Founder of the #ProtectNurse campaign founder, professor and registered nurse Alison Leary, who is an expert in healthcare and workforce, said the current problem is people like Ms Shemirani are not doing anything wrong.
‘Under the law she is entitled to call herself a nurse and entitled to have a therapeutic relationship (with patients) outside the bounds of registration,’ she said.
‘That’s why we believe the title needs to be protected… currently literally anybody can use the title of nurse in the UK.’
Professor Leary from London South Bank University said the public were largely unaware that anyone can call themselves a nurse and this needed to change.
‘There isn’t enough public awareness that the title of nurse is not protected in law… and that’s the real issue, we want to raise awareness of this as much as gain protection,’ she said.
‘So the public know that not everyone that they meet who appears to be a nurse is actually a registered nurse, with the qualifications…and some people that spread misinformation are also not registered nurses.’
Professor Leary said that while people like Ms Shemirani are perhaps the most obvious example of the problem, there are numerous people in the NHS and wider health and social care system who hold the title of nurse but not the qualification.

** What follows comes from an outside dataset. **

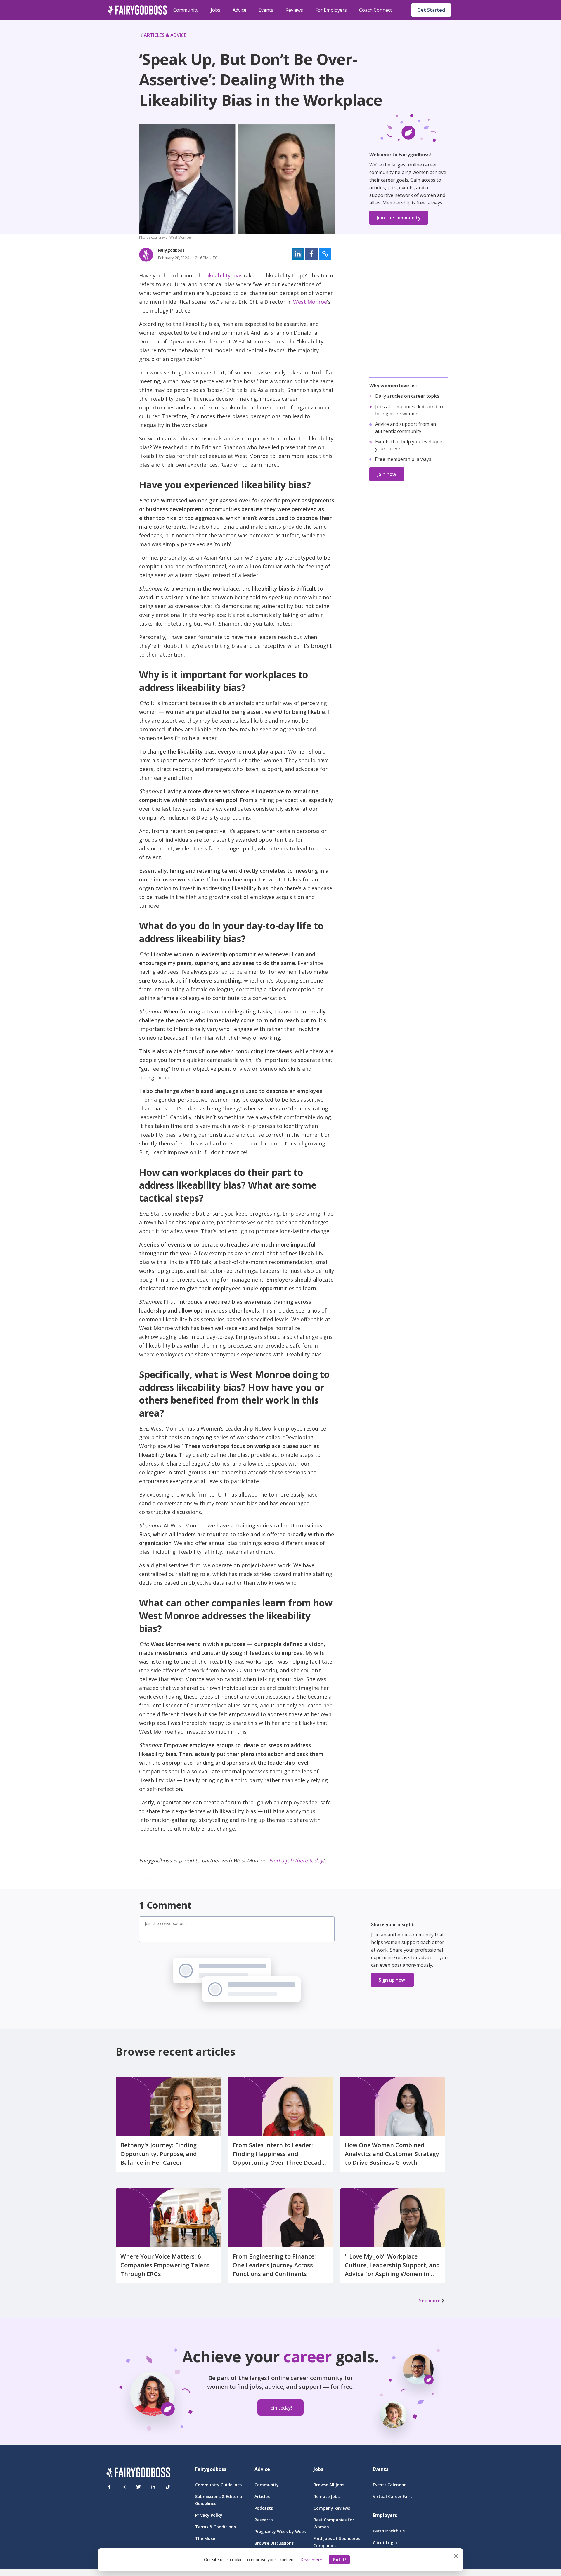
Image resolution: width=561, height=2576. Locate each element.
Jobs (215, 10)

She cited one recent example where a position of Deputy Chief Nurse in an NHS trust was open to candidates without nursing qualifications or experience.

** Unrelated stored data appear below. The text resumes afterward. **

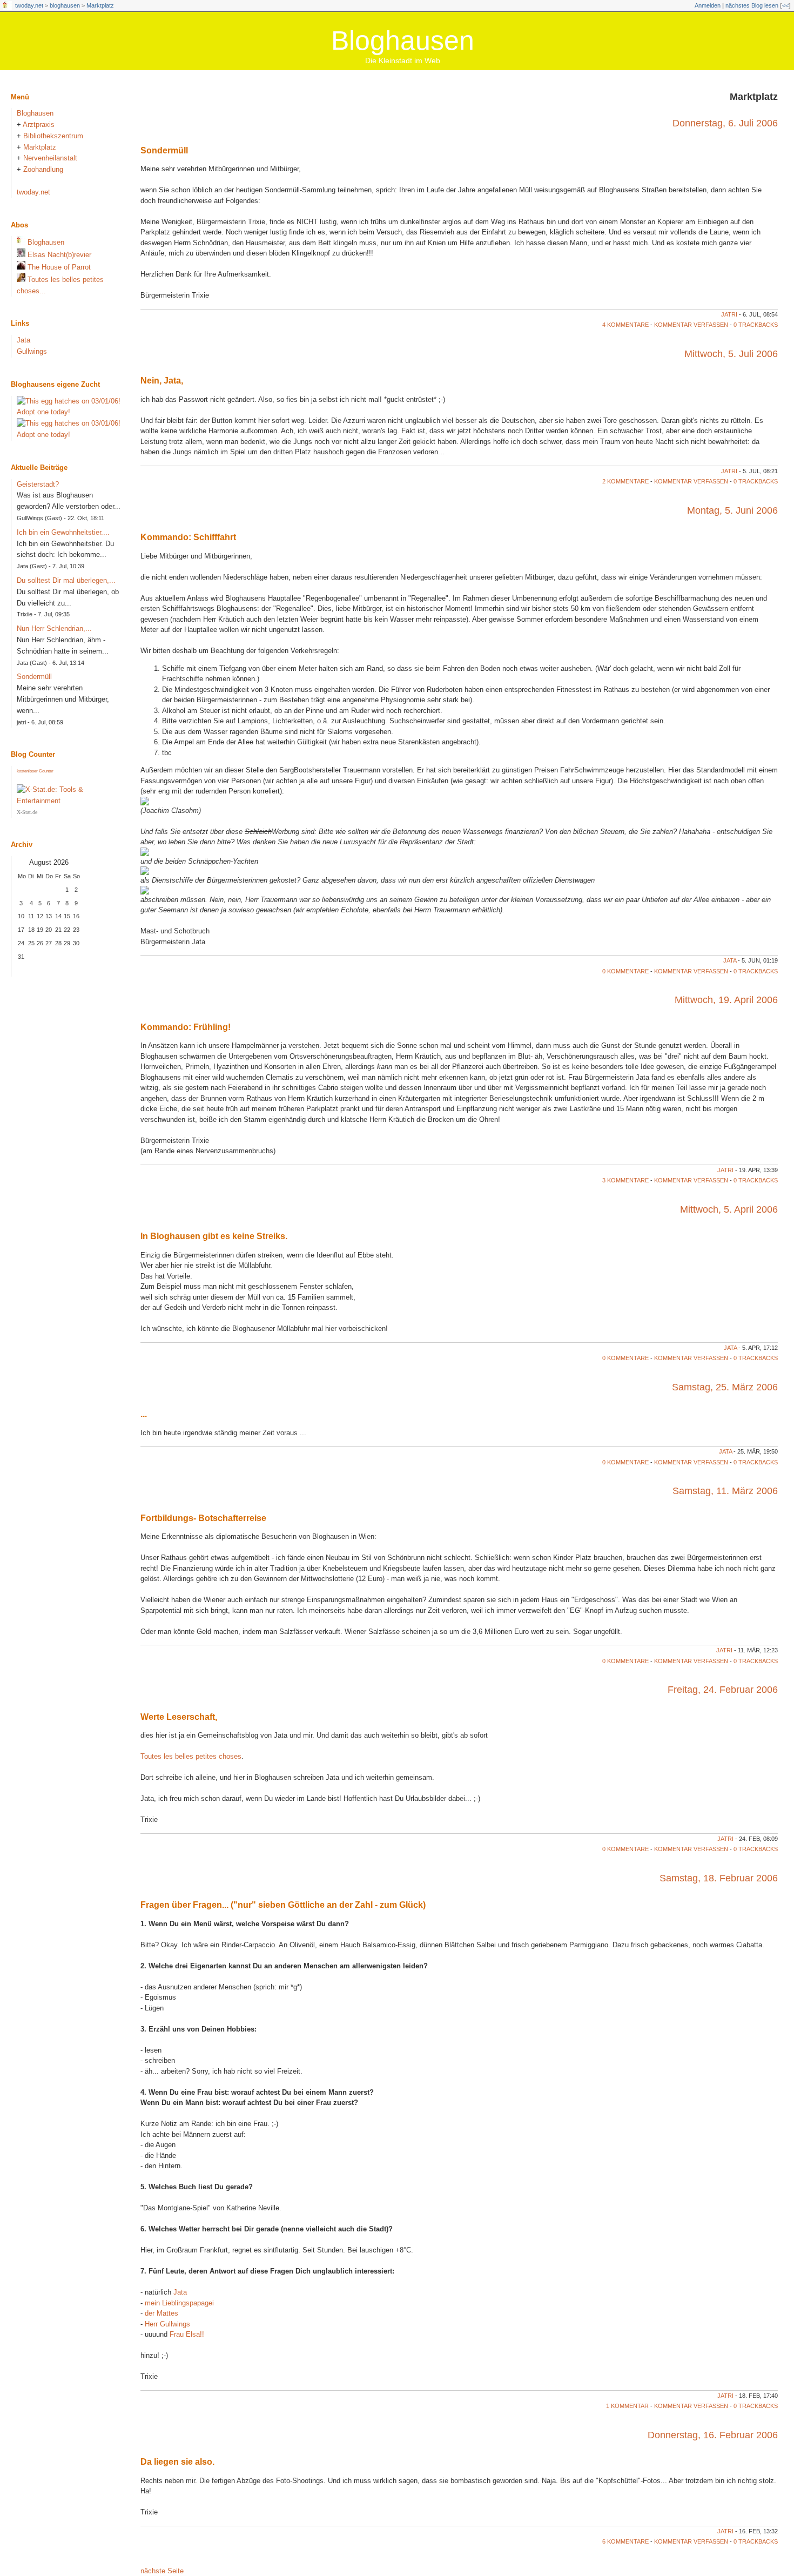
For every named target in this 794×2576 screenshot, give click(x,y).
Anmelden (708, 5)
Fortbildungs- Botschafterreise (203, 1518)
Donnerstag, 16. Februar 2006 (713, 2435)
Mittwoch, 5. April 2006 (729, 1209)
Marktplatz (100, 5)
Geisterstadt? (38, 484)
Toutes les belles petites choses (190, 1756)
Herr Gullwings (167, 2324)
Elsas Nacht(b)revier (59, 255)
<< (785, 5)
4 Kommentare (625, 324)
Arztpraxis (39, 124)
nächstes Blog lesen (751, 5)
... (143, 1413)
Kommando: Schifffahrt (188, 537)
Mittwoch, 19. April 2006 (726, 999)
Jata (729, 960)
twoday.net (29, 5)
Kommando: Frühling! (185, 1027)
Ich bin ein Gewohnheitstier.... (63, 532)
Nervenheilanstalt (50, 158)
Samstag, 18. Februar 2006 (719, 1878)
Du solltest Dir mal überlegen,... (66, 580)
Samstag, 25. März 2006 (725, 1387)
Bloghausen (402, 40)
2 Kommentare (625, 481)
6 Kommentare (625, 2541)
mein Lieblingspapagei (179, 2303)
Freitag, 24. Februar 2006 (723, 1689)
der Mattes (161, 2313)
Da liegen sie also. (177, 2461)
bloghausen (65, 5)
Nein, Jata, (161, 380)
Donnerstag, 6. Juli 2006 (725, 123)
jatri (729, 314)
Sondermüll (164, 150)
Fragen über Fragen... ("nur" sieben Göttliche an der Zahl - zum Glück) (283, 1904)
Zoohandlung (43, 169)
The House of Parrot (59, 267)
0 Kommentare (625, 971)
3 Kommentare (625, 1180)
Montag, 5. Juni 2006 (732, 510)
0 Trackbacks (756, 324)
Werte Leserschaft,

The #ProtectNurse currently has petition running to encourage Government to make nurse a protected title.
Ms Shemirani once argued anyone who disagrees with her is lying, misinformed or jealous, and she blamed overweight, envious nurses for her career being ended.
‘The fact that I was always graced with decent looks and I’m always very slim has generated jealousy throughout my career,’ she said previously.
Pictured: Kate Shemirani with Piers Corbyn, brother of former Labour leader Jeremy Corbyn at massive anti-vaccine and lockdown rally in London last year
Ms Shemirani, sprung to national attention during an anti-vaxxer rally in Trafalgar Square last year where she compared health professionals to Nazi doctors who should face ‘Nuremberg trials’, said vaccination teams should be renamed ‘death squads’ and referred to the NHS as the ‘new Auschwitz’ during a rally with Mr Corbyn’s brother Piers.
In a video that went viral she said to the cheers of the crowd of anti-vaxxers and lockdown sceptics: ‘Get their names. Email them to me’
‘At the Nuremburg Trials the doctors and nurses stood trial and they hung.’
Police said at the time they were investigating the comments, with both London mayor Sadiq Kahn and Prime Minister Boris Johnson condemning the comments.
It is said that Ms Shemirani only briefly worked for the NHS in the 1980s before working as a British Airways air hostess and model before administering Botox, fillers and peels while bringing up her four children.
After undergoing a double mastectomy and reconstruction for her breast cancer, it is claimed she refused chemotherapy on the advice of her then husband Faramarz, himself a conspiracy theorist who believed 9/11 was an inside job.
Her son Sebastian, 21, believes his mother, 54, must be prosecuted for hate crimes: ‘My mum is definitely beyond help. It’s impossible to talk to somebody when they’ve got that level of God complex.’
He says his childhood was ‘hell’ because of years of brainwashing and said today that he was left ‘bricking it’ aged ten when Ms Shemirani told him ‘the Rothschilds are planning to go live on a space station and how there’s going to be this mass genocide’, adding that when he fled home at 17 he said: ‘She came to see me as part of this global plot’.
A YouTube spokesperson said: ‘YouTube has always had clear community guidelines that outline what is allowed on the platform.
‘The creator’s previous channel was removed from the platform for uploading content that violated our Medical misinformation policy.
‘They tried to circumvent the removal by setting up another channel and as a result this new channel was terminated for breaking YouTube Terms of Service.’
Tyburn Convent was also approached for comment on Mother General Aw’s views.